Data provided:
######

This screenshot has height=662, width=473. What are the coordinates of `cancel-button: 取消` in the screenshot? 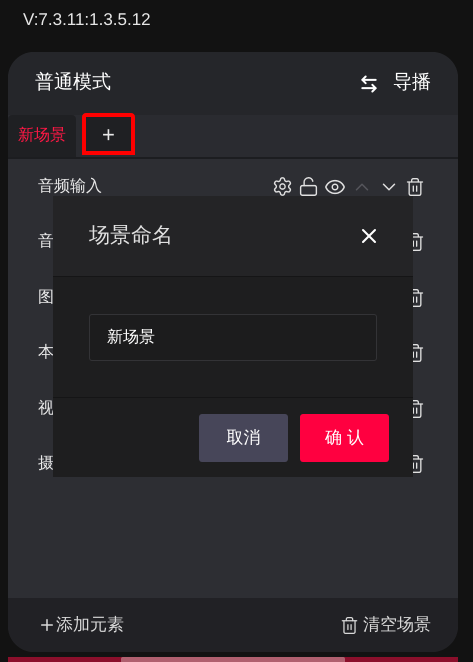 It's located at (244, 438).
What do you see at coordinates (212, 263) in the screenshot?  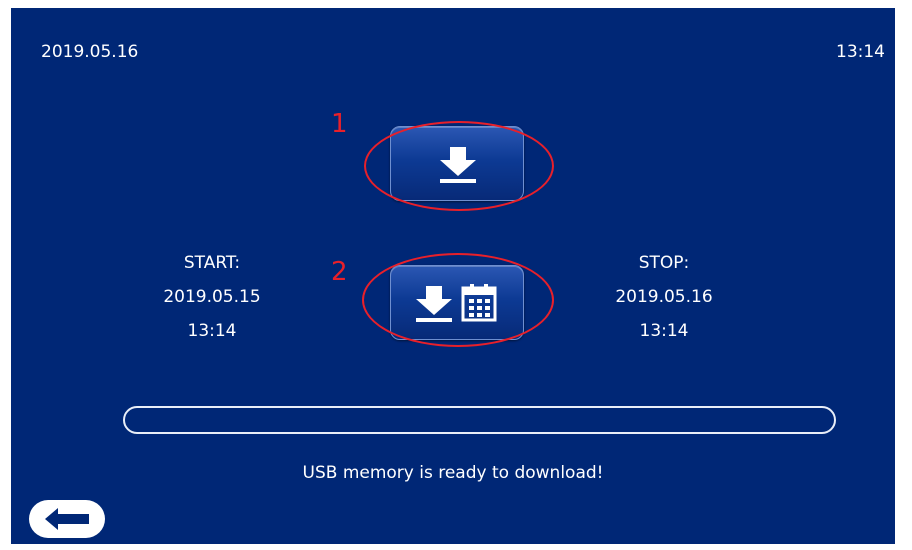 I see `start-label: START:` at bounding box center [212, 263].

######

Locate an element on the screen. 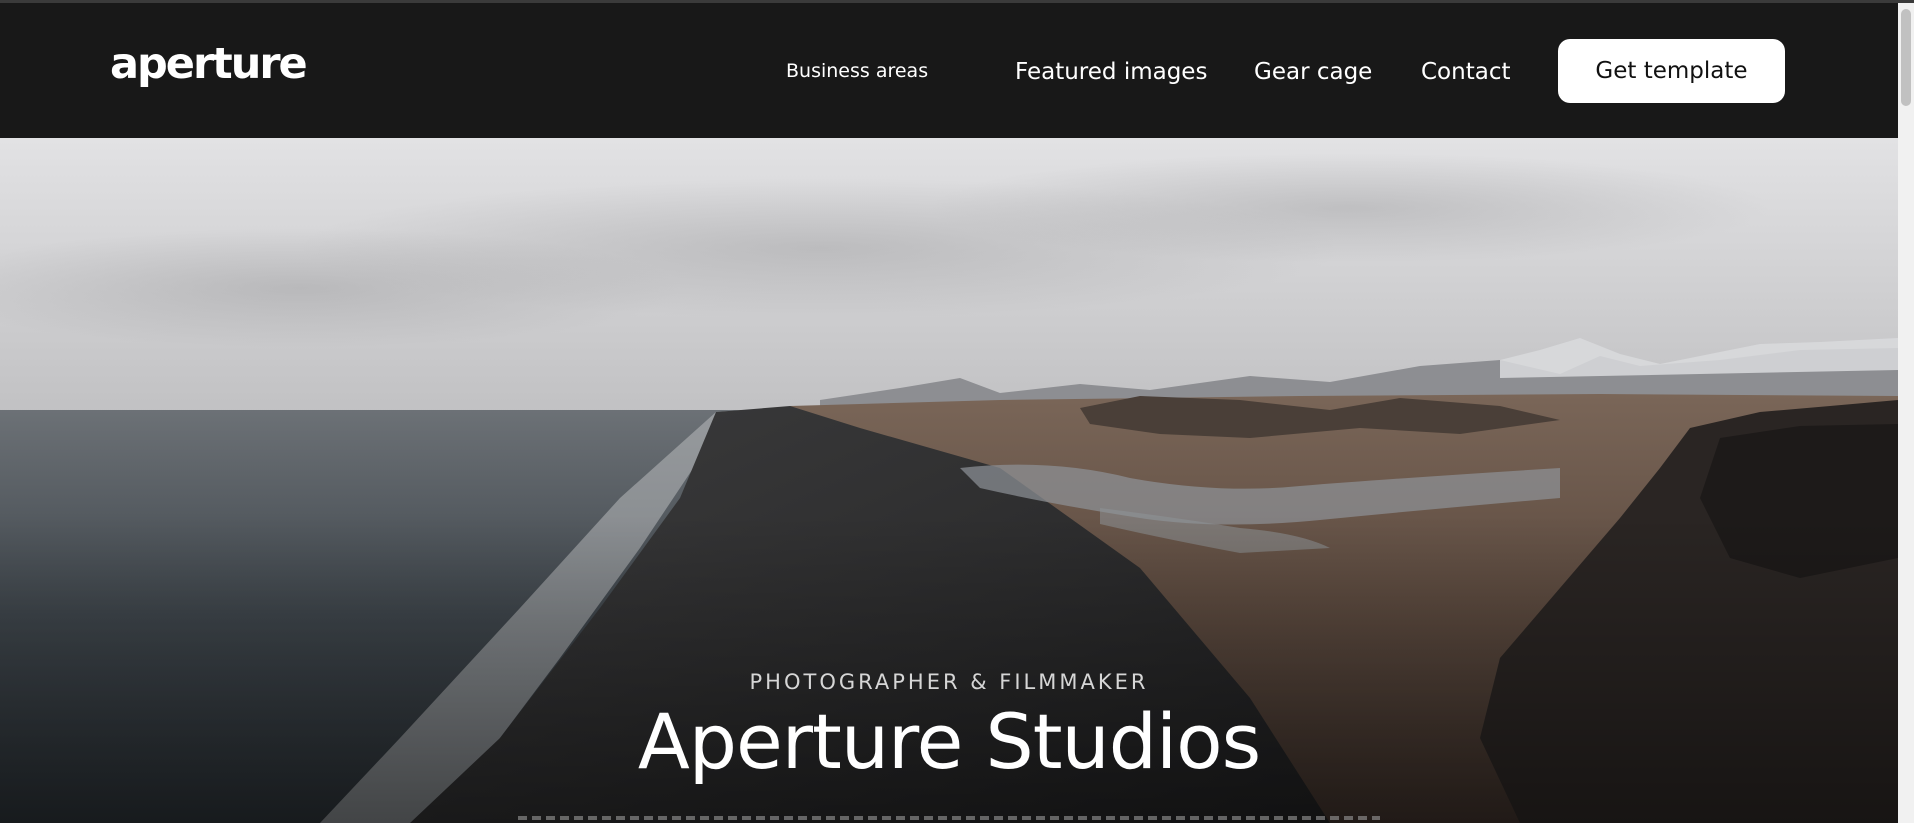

######

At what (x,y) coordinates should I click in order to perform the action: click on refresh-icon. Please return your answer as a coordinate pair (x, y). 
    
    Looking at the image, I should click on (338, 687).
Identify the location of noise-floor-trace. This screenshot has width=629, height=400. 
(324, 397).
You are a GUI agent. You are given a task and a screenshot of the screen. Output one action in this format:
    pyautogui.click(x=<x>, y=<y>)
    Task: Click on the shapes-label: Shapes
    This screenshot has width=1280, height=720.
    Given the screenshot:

######

Assignment:
Give back only the material's lines from the one containing "Identify the location" through the one containing "(324, 397).", with "noise-floor-trace" changed to "signal-peak-trace" and nothing else altered.

Answer to this exercise:
Identify the location of signal-peak-trace. This screenshot has width=629, height=400. 
(324, 397).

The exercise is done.